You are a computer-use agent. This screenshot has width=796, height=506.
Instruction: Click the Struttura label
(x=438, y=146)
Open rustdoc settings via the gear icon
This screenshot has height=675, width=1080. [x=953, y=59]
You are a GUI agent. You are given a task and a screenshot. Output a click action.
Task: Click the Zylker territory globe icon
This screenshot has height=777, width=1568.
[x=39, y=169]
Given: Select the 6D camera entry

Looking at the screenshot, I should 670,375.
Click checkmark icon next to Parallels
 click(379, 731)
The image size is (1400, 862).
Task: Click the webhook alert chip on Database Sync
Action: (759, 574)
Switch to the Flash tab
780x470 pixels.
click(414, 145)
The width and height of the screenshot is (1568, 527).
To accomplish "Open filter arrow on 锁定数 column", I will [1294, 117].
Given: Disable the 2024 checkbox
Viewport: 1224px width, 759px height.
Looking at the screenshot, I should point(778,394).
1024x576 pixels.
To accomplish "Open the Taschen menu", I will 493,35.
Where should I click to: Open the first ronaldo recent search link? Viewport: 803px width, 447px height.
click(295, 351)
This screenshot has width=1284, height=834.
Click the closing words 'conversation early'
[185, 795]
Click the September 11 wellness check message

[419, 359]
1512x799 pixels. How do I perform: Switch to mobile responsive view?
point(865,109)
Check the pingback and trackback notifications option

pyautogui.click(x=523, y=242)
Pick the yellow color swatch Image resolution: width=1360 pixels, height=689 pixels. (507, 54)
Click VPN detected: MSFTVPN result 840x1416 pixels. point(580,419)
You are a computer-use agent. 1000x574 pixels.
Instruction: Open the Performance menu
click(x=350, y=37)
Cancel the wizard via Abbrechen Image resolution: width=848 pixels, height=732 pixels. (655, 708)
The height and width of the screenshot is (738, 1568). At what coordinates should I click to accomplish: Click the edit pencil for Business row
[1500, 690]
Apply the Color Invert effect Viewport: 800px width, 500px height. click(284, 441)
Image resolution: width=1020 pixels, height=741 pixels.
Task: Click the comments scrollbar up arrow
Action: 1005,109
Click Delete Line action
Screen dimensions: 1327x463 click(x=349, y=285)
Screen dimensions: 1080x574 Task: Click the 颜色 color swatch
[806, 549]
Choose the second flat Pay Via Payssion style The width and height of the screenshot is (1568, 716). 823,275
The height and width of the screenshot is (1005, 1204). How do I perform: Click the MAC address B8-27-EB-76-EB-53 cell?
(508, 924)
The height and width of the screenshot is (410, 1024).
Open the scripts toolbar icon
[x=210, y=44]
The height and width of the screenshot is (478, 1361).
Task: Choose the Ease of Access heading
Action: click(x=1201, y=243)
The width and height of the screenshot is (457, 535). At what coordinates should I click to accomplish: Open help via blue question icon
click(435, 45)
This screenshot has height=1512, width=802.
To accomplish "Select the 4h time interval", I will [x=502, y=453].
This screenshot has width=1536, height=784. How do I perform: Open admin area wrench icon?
============================================================
:: Stated exercise ::
Can you rewrite the lines above, changing every "Viewport" to "Window" and leaving everything else as it is?

:: Right answer ::
You are a computer-use agent. This screenshot has width=796, height=506.
Instruction: Click the Struttura label
(x=438, y=146)
Open rustdoc settings via the gear icon
This screenshot has height=675, width=1080. [x=953, y=59]
You are a GUI agent. You are given a task and a screenshot. Output a click action.
Task: Click the Zylker territory globe icon
This screenshot has height=777, width=1568.
[x=39, y=169]
Given: Select the 6D camera entry

Looking at the screenshot, I should 670,375.
Click checkmark icon next to Parallels
 click(379, 731)
The image size is (1400, 862).
Task: Click the webhook alert chip on Database Sync
Action: (759, 574)
Switch to the Flash tab
780x470 pixels.
click(414, 145)
The width and height of the screenshot is (1568, 527).
To accomplish "Open filter arrow on 锁定数 column", I will [1294, 117].
Given: Disable the 2024 checkbox
Window: 1224px width, 759px height.
Looking at the screenshot, I should point(778,394).
1024x576 pixels.
To accomplish "Open the Taschen menu", I will 493,35.
Where should I click to: Open the first ronaldo recent search link? Window: 803px width, 447px height.
click(295, 351)
This screenshot has width=1284, height=834.
Click the closing words 'conversation early'
[185, 795]
Click the September 11 wellness check message

[419, 359]
1512x799 pixels. How do I perform: Switch to mobile responsive view?
point(865,109)
Check the pingback and trackback notifications option

pyautogui.click(x=523, y=242)
Pick the yellow color swatch Image resolution: width=1360 pixels, height=689 pixels. (507, 54)
Click VPN detected: MSFTVPN result 840x1416 pixels. point(580,419)
You are a computer-use agent. 1000x574 pixels.
Instruction: Open the Performance menu
click(x=350, y=37)
Cancel the wizard via Abbrechen Image resolution: width=848 pixels, height=732 pixels. (655, 708)
The height and width of the screenshot is (738, 1568). At what coordinates should I click to accomplish: Click the edit pencil for Business row
[1500, 690]
Apply the Color Invert effect Window: 800px width, 500px height. click(284, 441)
Image resolution: width=1020 pixels, height=741 pixels.
Task: Click the comments scrollbar up arrow
Action: 1005,109
Click Delete Line action
Screen dimensions: 1327x463 click(x=349, y=285)
Screen dimensions: 1080x574 Task: Click the 颜色 color swatch
[806, 549]
Choose the second flat Pay Via Payssion style The width and height of the screenshot is (1568, 716). 823,275
The height and width of the screenshot is (1005, 1204). How do I perform: Click the MAC address B8-27-EB-76-EB-53 cell?
(508, 924)
The height and width of the screenshot is (410, 1024).
Open the scripts toolbar icon
[x=210, y=44]
The height and width of the screenshot is (478, 1361).
Task: Choose the Ease of Access heading
Action: click(x=1201, y=243)
The width and height of the screenshot is (457, 535). At what coordinates should I click to accomplish: Open help via blue question icon
click(435, 45)
This screenshot has height=1512, width=802.
To accomplish "Select the 4h time interval", I will [x=502, y=453].
This screenshot has width=1536, height=784. How do I perform: Open admin area wrench icon?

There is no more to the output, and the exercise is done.